As the spring closures wore on, we began to hear about decreasing levels of student engagement and the challenges that teachers faced in maintaining a connection with their students. This fall, we’ve heard from some parents, teachers, administrators, and students that they are more optimistic about how learning has unfolded. But as we look ahead to the winter, as the days grow shorter and we all spend more and more time inside in front of screens, student motivation is going to lag as students — and teachers — are faced with unsatisfactory answers to the question: why school? Once that begins to happen, it may be harder work to re-engage students than to proactively make some moves now.

What can we do? One thing that we can do is to audit our curricula for the factors and principles that learning science tells us are necessary to sustain motivation, engagement, and achievement. One of the most important contributors to learner motivation is autonomy: the ability to self-direct one’s own learning.

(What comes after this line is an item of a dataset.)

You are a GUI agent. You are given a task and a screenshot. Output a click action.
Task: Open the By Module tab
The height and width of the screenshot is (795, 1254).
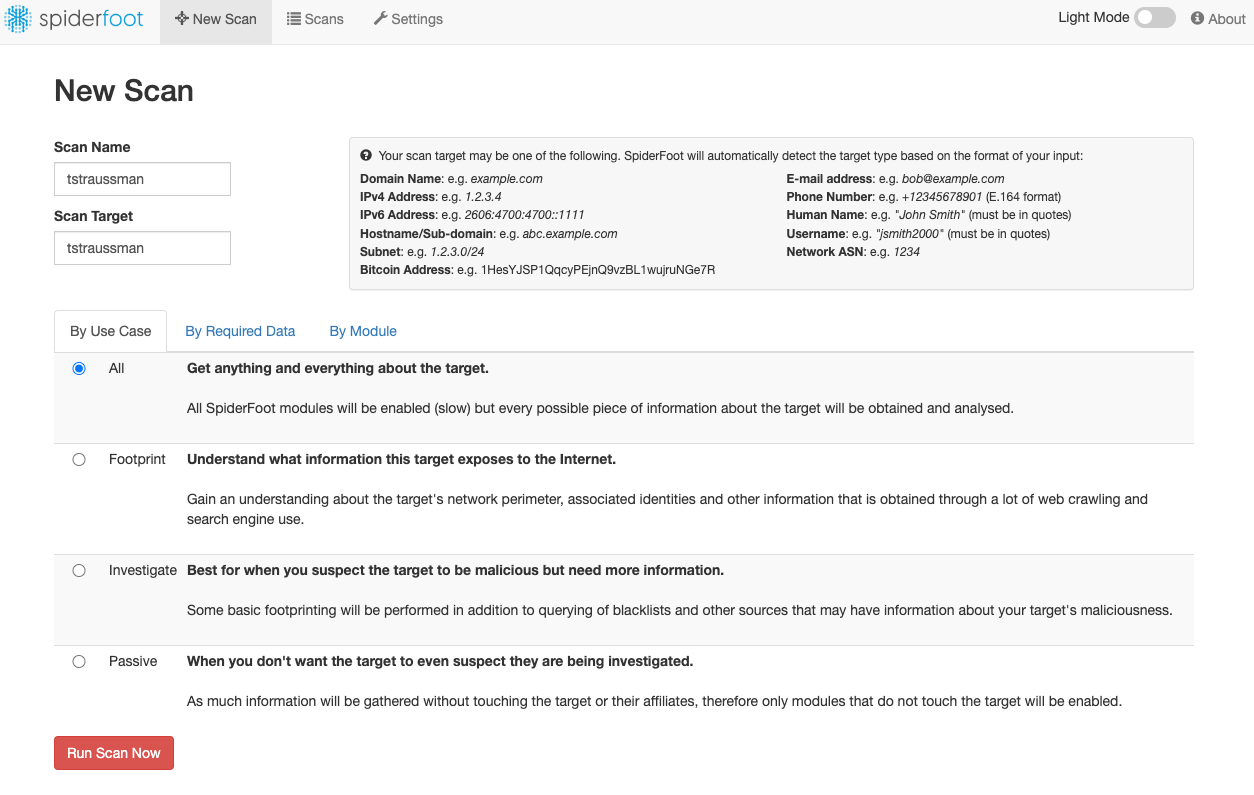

A first step to doing this kind of autonomy audit is to remind yourself that as an educator, a curriculum developer, a tutor, an administrator, you are fundamentally a designer of educational experiences. As a designer, you have many — but not infinite — choices at your disposal. That you have constraints is a good thing when the constraints are so-called intelligent constraints that help focus the creative process on the right problems by naming the things that must be ignored. When John Gardner instructs writers to develop creative tension between what is said and what is unsaid, he’s providing a constraint by withholding permission for the writer to write everything that they know to be true. The writer knows that the man has just committed a murder; the reader does not (yet). How can the writer make this felt without saying it outright? That is an invitation to creativity: an intelligent constraint. It’s worth taking time to understand this creative tension, because as learning designers educators are subject to the same autonomy-with-constraint to which students are subject, as well.

Wiggins and McTighe have persuasively argued that learning standards are not incompatible with in-depth and engaging instruction. The standards, in this view, are not the blueprints telling you how you should build your house, but the building codes — creative constraints — to which the construction of your house must adhere in the interest of proper engineering, safety and design. How am I as an educator to satisfy the learning standards while at the same time exercising creativity in how they are met? The standards are an intelligent constraint that help to focus our thinking on the most important work to be done — how we’ll measure learning (formative and summative assessments) and the instructional plan for how we’ll ensure that every student gains the necessary knowledge and skills. 

  1. Outcomes: What all my students must know and be able to do

  2. Measures: How I will know that all my students know and can do these things

  3. Practices: How I will get all my students to show that they know and can do these things

As a sports coach, you’re handed the rules of the game, which provide an intelligent constraint within which you must design your team strategy. At a high level, you’re also given the measure — team’s win-loss record for the season — that will be used to evaluate your performance. But from there, you have a lot of choice in how you frame these constraints. Even the scoreboard within a given game is not the be-all and end-all of your team’s (or your) performance. Is it possible to feel good about how you played even if you lost? Of course. Is it worthwhile tracking other metrics during a game besides goals scored? Of course. Deciding what to track, what to focus the team’s energy on during a game — and especially, during practice — is one of the coach’s primary responsibilities.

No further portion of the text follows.